# CONSEGNA A
Nel testo sulle installazioni di Navid a Palazzo Bevilacqua Ariosti, a chi è stata attribuita di recente la scultura della Maddalena giacente?
# CONSEGNA B
Riprendi il testo sulle installazioni di Navid a Palazzo Bevilacqua Ariosti e prosegui con nuove frasi dopo l'ultima.

Questi assunti concettuali trovano piena espressione formale nelle installazioni appositamente concepite dall’artista per Palazzo Bevilacqua Ariosti. Nel chiostro cinquecentesco Navid realizzerà un’opera ambientale intorno al pozzo sormontato dalla scultura di un leone che l’artista andrà a collegare mediante otto liane di colore verde ad una struttura in mattoni (simbolo della Madre Terra) avente la forma di una stella ad otto punte a guisa di stella matriarcale, simbolo della santità femminile.
Sullo scalone principale, un’opera scultorea raffigurante la Maddalena giacente, recentemente attribuita al Maestro veneto Antonio Canova[1], è mirabilmente inserita in una struttura di reminiscenza islamica cosiddetta “Muqarnas”[2] che la “contiene” concettualmente e stilisticamente al pari di un tempio-dimora ove la Maddalena giacente trova rifugio e conforto alla propria sofferenza.
All’interno del Salone del Concilio, ove si tennero alcune sessioni preparatorie del Concilio di Trento, due XX pulsanti, quali raffigurazione del cromosoma femminile, poggiano sulla Madre Terra (i mattoni); di fronte, su di un tappeto iraniano a cinque punte, quale metafora del giardino dell’Eden[3], un grande uovo dorato, maestoso nella sua perfezione; un uovo “cosmico”[4], simbolo della creazione dell’universo e messaggio di speranza per tutti i popoli. I segni calligrafici sulla sua superficie, che rimandano formalmente alla scrittura persiana ma anche all’immagine del filo spinato oltre che ad un intreccio di pensieri e di percorsi, paiono sublimati, attraverso l’accostamento alla perfezione dell’uovo, andando a perdere la connotazione violenta ed intrisa di sangue che il filo spinato richiamerebbe e che pure concettualmente persiste, per coloro che hanno occhi per vedere ed il cui cuore continua a sanguinare.
A chiusura del percorso, una Venere, di classica memoria, è sovrastata da un’aquila (simbolo del maschile[5]), la cui testa è capovolta e dunque la cui presenza, concettualmente prima che stilisticamente, è conseguente alla figura centrale (la Venere), simbolo al tempo stesso della forza, della bellezza ed armonia del femminile.

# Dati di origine
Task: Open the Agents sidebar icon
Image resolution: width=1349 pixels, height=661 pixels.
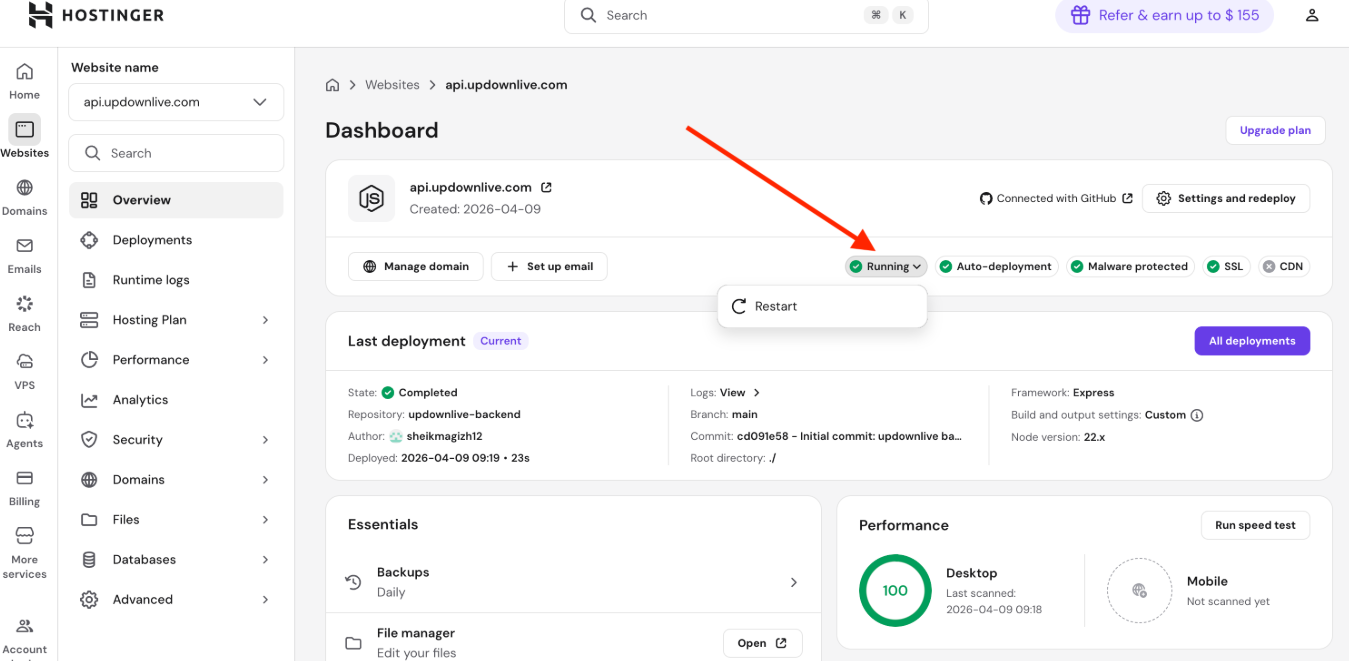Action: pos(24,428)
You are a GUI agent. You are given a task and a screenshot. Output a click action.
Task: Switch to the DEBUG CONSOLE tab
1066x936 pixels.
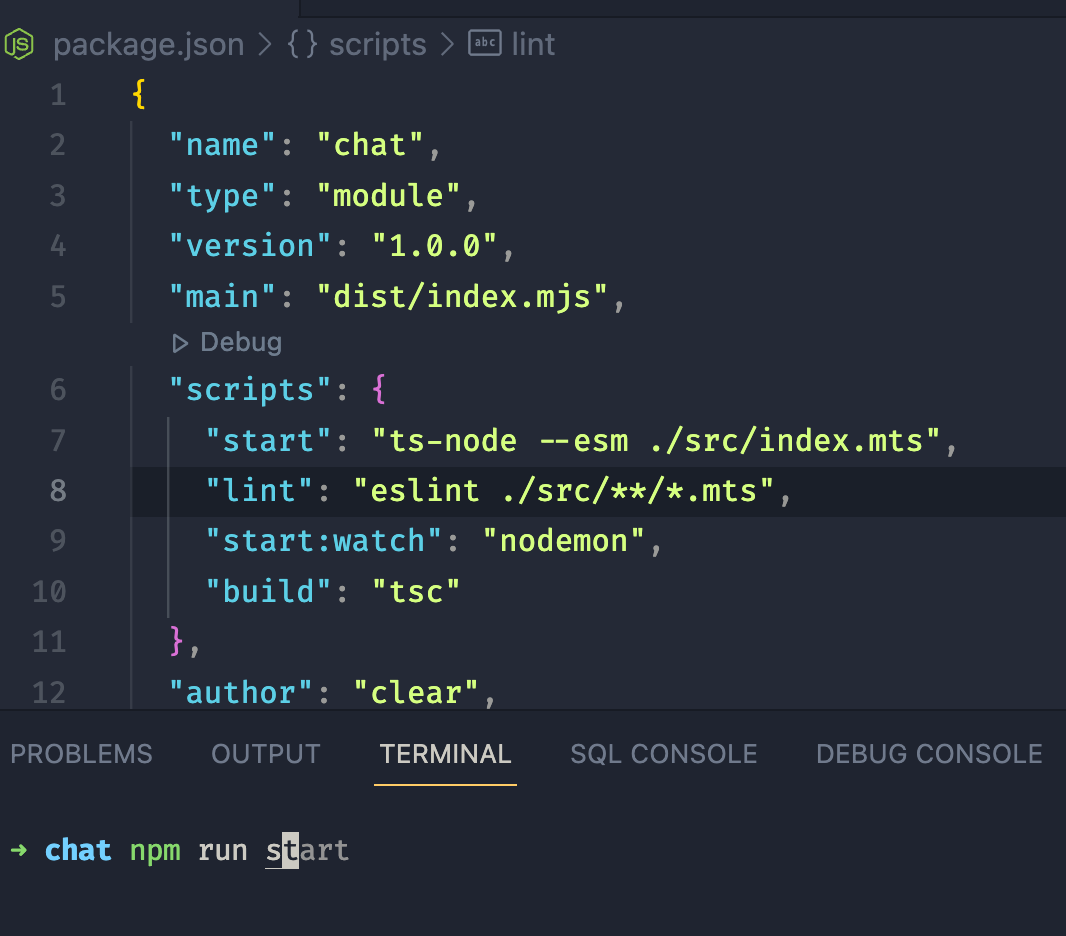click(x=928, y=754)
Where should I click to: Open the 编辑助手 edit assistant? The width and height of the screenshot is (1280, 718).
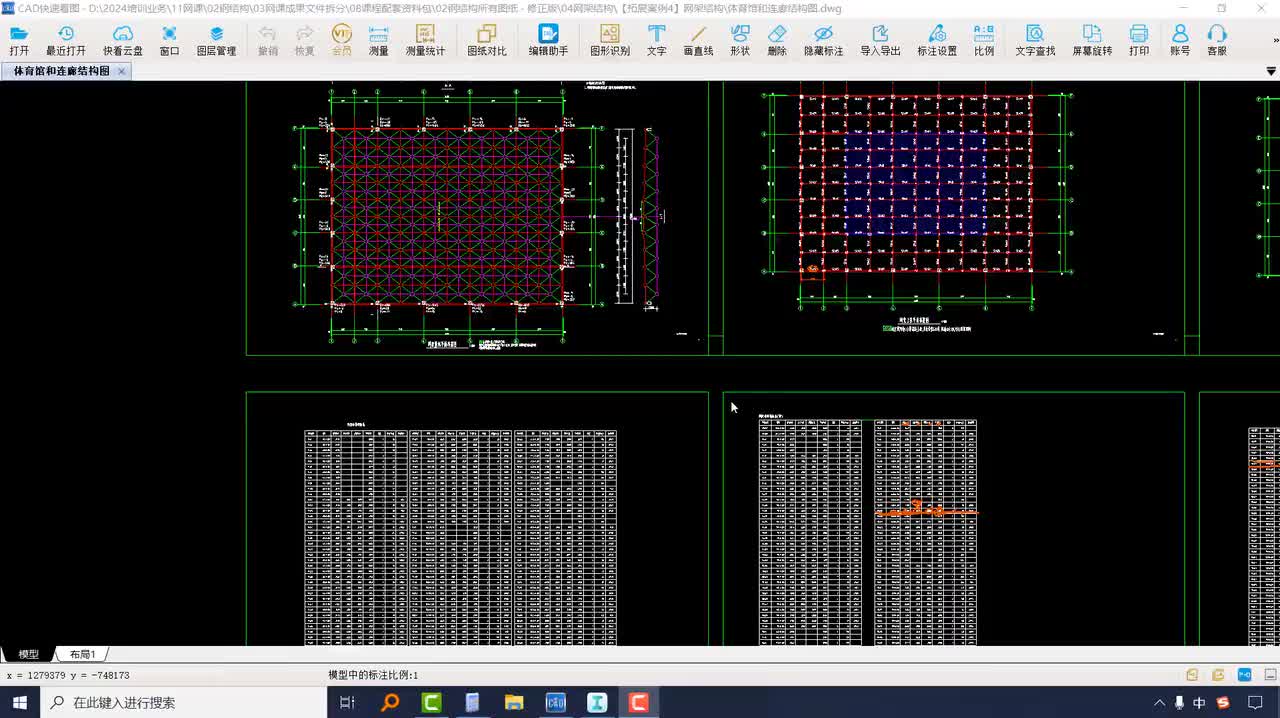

# RISPOSTA A
Al maestro veneto Antonio Canova.

# RISPOSTA B
Un reticolo di filo spinato racchiude e circoscrive l’installazione ed assurge a nota di denuncia verso una realtà di violenza e di sopruso alla condizione femminile che Navid Azimi Sajadi percepisce come determinante nella costruzione di tutto il suo pensiero e, di conseguenza, nell’elaborazione del suo percorso artistico.
Attraverso questo inno alla vita (XX) e alla donna-Madre che dà la vita, Navid riesce nell’intento di riportare “il femminile” al centro, ridando alla donna il ruolo matriarcale che le è proprio, ed è nella presa di coscienza di una genesi comune che l’uomo trova la risposta alle proprie incertezze e ai propri dubbi. Attraverso la risoluzione pacifica ed armonica dei contrasti avviene il superamento delle barriere e cadono i confini e le sovrastrutture poste dall’uomo: la violenza cessa di esistere perchè resa vana da un gesto d’amore e lo sguardo si apre ad un futuro di luce, di pace e di armonia che ci riporta alle origini del nostro essere uomini.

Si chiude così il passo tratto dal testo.